The Many Democratic Excuses for Defeat

December 15, 2016

This should be a time for a serious reappraisal by Democrats. Their party suffered a startling defeat last month from top to bottom. The Democrats’ way back must begin with understanding what happened and why. Only then can they determine how to build a majority again.

Instead, many Democratic leaders are engaging in self-deception and looking for excuses. The Electoral College is a prime villain. More than 4.8 million people have signed a petition calling on electors to support the winner of the most ballots, Hillary Clinton. This would prevent Donald Trump from taking office as the fifth president who won an Electoral College majority without winning the popular vote.

But it isn’t the Founders’ fault that the Clinton campaign failed to turn out African-American voters in Philadelphia, Pittsburgh, Detroit and Milwaukee. The Electoral College didn’t force blue-collar voters and rural Democrats in the Midwest to defect from the Democratic Party.

Mrs. Clinton’s popular majority is the result of getting more votes than President Obama did in states like California and Virginia, where Mr. Trump underperformed Mitt Romney.

Jennifer Palmieri, the communications director for Mrs. Clinton’s campaign, wrote in the Washington Post that Mr. Trump gave “a platform to white supremacists.” Besides insulting the 55 million whites who voted for him, this doesn’t make sense.

If Mr. Trump had appealed to white supremacy, it would have provoked a reaction in the form of a larger minority turnout for Democrats. Yet Mrs. Clinton received fewer African-American votes—and a smaller percentage of them—than Democrats did four years ago. The fact is that Mr. Trump outperformed Mr. Romney among nonwhites across the board.

The embittered Senate minority leader, Harry Reid, blames the FBI. Having once lavished praise on James Comey, he now blames the FBI director for Mrs. Clinton’s loss. Mr. Reid told CNN that Democrats “would have won the majority in the Senate and would have won the presidency but for Comey.”

Baloney. Mr. Comey’s real electoral intervention came in July, when he overstepped his bounds and decided in the Justice Department’s stead that Mrs. Clinton would not be charged over her private email server. The FBI director did more to help Mrs. Clinton in the election than to hurt her.

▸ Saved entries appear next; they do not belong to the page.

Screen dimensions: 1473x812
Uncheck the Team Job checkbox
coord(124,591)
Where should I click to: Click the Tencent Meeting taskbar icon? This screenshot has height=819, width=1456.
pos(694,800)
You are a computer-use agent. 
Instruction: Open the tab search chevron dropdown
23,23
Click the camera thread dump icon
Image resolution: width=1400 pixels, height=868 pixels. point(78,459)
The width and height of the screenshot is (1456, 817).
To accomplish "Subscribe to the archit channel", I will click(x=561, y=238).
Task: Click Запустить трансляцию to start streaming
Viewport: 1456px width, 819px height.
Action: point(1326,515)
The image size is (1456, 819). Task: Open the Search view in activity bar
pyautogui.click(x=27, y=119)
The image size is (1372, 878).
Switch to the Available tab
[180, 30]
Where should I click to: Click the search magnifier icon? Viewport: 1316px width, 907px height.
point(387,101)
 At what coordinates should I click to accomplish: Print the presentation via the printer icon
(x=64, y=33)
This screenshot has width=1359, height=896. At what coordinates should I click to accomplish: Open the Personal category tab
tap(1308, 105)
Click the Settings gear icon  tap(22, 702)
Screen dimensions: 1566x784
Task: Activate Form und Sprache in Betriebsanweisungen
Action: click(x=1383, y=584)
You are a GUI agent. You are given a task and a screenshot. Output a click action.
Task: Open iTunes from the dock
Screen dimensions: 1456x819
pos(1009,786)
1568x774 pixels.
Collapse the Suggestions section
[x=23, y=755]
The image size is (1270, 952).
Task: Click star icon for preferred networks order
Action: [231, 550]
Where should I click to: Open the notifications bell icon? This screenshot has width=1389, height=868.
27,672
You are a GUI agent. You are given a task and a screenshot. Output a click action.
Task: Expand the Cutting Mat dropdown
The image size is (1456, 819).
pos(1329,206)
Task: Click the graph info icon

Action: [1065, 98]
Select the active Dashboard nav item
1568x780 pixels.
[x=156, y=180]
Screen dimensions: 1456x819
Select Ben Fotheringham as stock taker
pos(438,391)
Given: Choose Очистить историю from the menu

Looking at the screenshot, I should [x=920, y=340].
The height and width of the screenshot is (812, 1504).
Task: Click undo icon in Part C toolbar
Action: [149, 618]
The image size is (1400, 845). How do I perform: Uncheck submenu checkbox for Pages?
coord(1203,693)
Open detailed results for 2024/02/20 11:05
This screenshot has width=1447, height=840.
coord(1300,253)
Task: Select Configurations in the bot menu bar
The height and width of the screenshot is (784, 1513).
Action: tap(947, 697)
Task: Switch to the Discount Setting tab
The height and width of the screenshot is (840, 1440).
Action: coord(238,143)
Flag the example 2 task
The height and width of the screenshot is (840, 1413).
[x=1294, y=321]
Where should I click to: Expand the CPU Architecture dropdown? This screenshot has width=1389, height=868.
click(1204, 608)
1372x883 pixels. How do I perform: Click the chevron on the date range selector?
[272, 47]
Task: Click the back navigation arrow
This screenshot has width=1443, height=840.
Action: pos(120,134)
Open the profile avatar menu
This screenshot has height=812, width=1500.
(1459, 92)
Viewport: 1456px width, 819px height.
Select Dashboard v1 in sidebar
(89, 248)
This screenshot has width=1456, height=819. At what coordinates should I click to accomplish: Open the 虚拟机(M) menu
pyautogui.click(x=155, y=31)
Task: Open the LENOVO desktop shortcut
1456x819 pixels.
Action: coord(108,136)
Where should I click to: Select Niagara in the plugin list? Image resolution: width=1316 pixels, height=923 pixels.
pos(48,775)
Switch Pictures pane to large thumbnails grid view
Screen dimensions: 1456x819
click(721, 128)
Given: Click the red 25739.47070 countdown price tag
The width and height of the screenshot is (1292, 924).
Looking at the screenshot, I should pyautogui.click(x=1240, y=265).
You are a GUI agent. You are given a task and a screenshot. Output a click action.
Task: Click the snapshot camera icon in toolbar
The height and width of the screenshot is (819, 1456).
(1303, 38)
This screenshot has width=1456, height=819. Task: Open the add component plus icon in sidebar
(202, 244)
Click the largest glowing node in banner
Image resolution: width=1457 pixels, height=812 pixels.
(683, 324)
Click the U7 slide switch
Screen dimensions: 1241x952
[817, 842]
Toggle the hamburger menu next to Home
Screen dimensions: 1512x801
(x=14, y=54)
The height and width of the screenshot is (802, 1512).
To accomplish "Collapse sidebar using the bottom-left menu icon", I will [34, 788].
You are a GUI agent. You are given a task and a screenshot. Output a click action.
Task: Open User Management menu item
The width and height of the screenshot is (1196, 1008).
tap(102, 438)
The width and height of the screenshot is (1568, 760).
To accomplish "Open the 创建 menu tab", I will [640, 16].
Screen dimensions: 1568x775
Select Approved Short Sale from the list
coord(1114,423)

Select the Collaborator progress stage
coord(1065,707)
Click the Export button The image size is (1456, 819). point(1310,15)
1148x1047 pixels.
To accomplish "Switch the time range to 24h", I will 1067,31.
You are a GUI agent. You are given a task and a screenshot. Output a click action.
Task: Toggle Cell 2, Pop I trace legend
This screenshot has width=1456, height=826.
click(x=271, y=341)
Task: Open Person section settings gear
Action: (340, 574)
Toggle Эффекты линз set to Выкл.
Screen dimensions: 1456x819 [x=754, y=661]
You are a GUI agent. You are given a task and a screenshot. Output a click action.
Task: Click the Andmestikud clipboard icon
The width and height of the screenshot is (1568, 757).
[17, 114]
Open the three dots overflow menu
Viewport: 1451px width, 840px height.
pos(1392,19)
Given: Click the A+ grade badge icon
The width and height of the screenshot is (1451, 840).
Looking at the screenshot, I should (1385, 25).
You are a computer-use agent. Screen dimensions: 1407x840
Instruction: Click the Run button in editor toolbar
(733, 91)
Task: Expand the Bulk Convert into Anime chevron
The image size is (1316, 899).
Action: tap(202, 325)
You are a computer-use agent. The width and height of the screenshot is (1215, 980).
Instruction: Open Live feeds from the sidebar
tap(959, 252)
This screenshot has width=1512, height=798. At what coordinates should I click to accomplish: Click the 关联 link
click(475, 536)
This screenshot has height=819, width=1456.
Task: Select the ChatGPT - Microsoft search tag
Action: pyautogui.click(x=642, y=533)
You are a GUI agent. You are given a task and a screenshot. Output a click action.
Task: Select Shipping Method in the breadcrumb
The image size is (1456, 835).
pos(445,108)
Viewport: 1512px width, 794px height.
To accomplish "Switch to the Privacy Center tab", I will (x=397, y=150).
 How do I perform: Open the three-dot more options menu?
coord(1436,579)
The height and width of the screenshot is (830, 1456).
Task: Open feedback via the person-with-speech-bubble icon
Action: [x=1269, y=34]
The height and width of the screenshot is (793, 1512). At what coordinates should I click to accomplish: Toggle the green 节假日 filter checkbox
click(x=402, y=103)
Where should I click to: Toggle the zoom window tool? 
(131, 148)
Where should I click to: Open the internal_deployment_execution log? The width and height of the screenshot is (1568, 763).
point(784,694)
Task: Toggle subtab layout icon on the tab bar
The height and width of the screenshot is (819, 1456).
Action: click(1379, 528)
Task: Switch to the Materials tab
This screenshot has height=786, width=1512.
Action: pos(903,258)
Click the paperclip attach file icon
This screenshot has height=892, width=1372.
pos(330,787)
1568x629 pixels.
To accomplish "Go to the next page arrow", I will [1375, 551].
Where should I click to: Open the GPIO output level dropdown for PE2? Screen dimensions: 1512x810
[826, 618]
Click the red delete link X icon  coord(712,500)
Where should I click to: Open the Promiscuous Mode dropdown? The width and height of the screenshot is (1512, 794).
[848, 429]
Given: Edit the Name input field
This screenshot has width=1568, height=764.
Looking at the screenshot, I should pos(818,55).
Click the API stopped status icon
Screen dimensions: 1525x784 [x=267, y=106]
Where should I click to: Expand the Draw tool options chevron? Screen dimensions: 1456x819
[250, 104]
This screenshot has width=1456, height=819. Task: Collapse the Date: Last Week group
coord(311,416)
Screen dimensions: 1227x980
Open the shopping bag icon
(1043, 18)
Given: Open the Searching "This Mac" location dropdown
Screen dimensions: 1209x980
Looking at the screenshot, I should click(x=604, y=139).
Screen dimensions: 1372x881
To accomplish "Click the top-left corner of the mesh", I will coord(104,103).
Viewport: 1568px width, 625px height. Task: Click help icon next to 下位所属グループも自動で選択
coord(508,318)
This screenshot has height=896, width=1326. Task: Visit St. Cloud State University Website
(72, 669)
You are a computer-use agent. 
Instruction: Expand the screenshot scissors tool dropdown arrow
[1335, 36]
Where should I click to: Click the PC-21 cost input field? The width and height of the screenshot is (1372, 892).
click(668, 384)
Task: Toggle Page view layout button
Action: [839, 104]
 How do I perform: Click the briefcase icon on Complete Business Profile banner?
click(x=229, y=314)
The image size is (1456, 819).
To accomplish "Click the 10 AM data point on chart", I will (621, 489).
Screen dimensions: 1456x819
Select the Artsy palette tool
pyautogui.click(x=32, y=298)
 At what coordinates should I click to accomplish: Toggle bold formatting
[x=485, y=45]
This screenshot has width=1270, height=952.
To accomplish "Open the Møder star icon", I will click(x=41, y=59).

Mr. Reid also blames the Democrats’ loss on the hacked emails from Clinton staffers that were released by WikiLeaks. He told BuzzFeed that the suspected Russian involvement was “as big a deal” as the 9/11 terrorist attacks. Although Mr. Reid’s comments sound more than unhinged, it is vital to get to the bottom of any Russian meddling in the election.

Still, the leaks did not create any new questions about Mrs. Clinton’s character. Millions of voters had already been convinced, during her quarter-century in the national spotlight, that she was dishonest.

Then there’s David Brock, the opposition-research maven who is one of Mrs. Clinton’s leading attack dogs. He blames the defeat on the candidate’s apology for setting up her private email server. “She should have just said, in my opinion, ‘This was allowed,’ ” he told Politico. But the practice wasn’t permitted, and the issue wouldn’t have gone away. The public would have wanted to know who told Mrs. Clinton it was allowed. That’s a question she couldn’t answer—because she had never sought permission for the server from State Department lawyers.